Archive of UserLand's first discussion group, started October 5, 1998.

Re: What to do about RSS

Author:Chuck Shotton
Posted:9/3/2000; 1:47:34 PM
Topic:scriptingNews outline for 9/2/2000
Msg #:20773 (In response to 20762)
Prev/Next:20772 / 20774

You mentioned in an earlier post that you wanted to see a few simple additions to RSS. What are they?

Here are a few off my "A" list. I'm certain there are more I've got scribbled down somewhere. Let me list these, then some ideas on possible fixes.

Problems/Requirements

  1. Text in title and description tags doesn't have a specified encoding scheme and an allowed set of entities beyond what XML tolerates.

  2. The "description" portion of an item has poorly defined semantics under 0.91. The payload type is unspecified and there are no provisions for specifying one.

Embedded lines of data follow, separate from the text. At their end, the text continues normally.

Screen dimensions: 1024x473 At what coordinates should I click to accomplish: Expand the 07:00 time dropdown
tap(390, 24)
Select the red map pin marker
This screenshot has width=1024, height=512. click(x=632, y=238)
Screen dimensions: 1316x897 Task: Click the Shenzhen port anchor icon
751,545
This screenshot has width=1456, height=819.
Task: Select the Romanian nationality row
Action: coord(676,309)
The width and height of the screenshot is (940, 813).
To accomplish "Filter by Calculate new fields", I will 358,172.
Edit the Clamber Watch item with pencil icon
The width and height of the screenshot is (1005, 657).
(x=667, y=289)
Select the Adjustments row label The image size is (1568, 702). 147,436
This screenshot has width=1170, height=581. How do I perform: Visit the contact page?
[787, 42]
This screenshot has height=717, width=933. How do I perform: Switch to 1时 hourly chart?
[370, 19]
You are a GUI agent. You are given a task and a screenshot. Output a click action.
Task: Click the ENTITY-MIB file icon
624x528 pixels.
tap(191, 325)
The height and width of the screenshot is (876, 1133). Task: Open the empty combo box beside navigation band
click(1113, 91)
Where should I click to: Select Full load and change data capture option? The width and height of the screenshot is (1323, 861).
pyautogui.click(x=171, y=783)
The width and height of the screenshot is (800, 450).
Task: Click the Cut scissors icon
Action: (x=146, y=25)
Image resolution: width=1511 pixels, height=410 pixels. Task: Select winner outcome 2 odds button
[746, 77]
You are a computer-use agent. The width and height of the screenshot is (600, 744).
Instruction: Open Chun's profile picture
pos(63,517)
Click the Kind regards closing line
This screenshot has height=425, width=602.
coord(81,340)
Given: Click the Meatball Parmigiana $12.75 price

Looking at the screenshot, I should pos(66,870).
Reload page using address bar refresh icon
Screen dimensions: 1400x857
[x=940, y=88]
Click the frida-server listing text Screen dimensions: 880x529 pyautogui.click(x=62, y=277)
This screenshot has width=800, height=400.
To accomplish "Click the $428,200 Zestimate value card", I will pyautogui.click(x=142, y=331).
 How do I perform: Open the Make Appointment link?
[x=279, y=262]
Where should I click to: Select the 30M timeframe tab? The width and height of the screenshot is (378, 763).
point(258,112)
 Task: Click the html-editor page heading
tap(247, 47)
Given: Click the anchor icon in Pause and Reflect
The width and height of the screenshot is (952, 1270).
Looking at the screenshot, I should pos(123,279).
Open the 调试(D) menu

  3. Multiple titles and descriptions could be allowed for a single item, assuming multiple content type or encoding schemes are presented (allowing for multilingual versions, plain text vs. mark-up, etc. to all appear in a single RSS document (more in a sec on this.)

  4. Information about updates, availability, and frequency are not particularly useful in their current form.

Some recommendations

  1. It should be explicitly stated that the default type for text data in titles and descriptions is the equivalent of the text/plain MIME type. There are dozens of RSS sites on the net that intermingle HTML, multibyte characters, and all sorts of other unexpected stuff in what would seem to be plain text.
  2. I'd propose adding two additional tag attributes for title and description tags:
    contentType and encoding

    contentType would contain the exact same information as the content-type field in a HTTP header, i.e., the MIME type of the payload data appearing between the appropriate begin and end tags. The default contentType would be text/plain if unspecified. encoding specifies what transformation(s) may have been performed on the content to get it into a form acceptable for inclusion in the XML document. e.g., a description payload might contain content of type text/html and need to be encoded using something like base64. The default encoding would be that of the enclosing XML document (generally none beyond the character set selection.) The only other alternate encoding of any significance would probably be base64.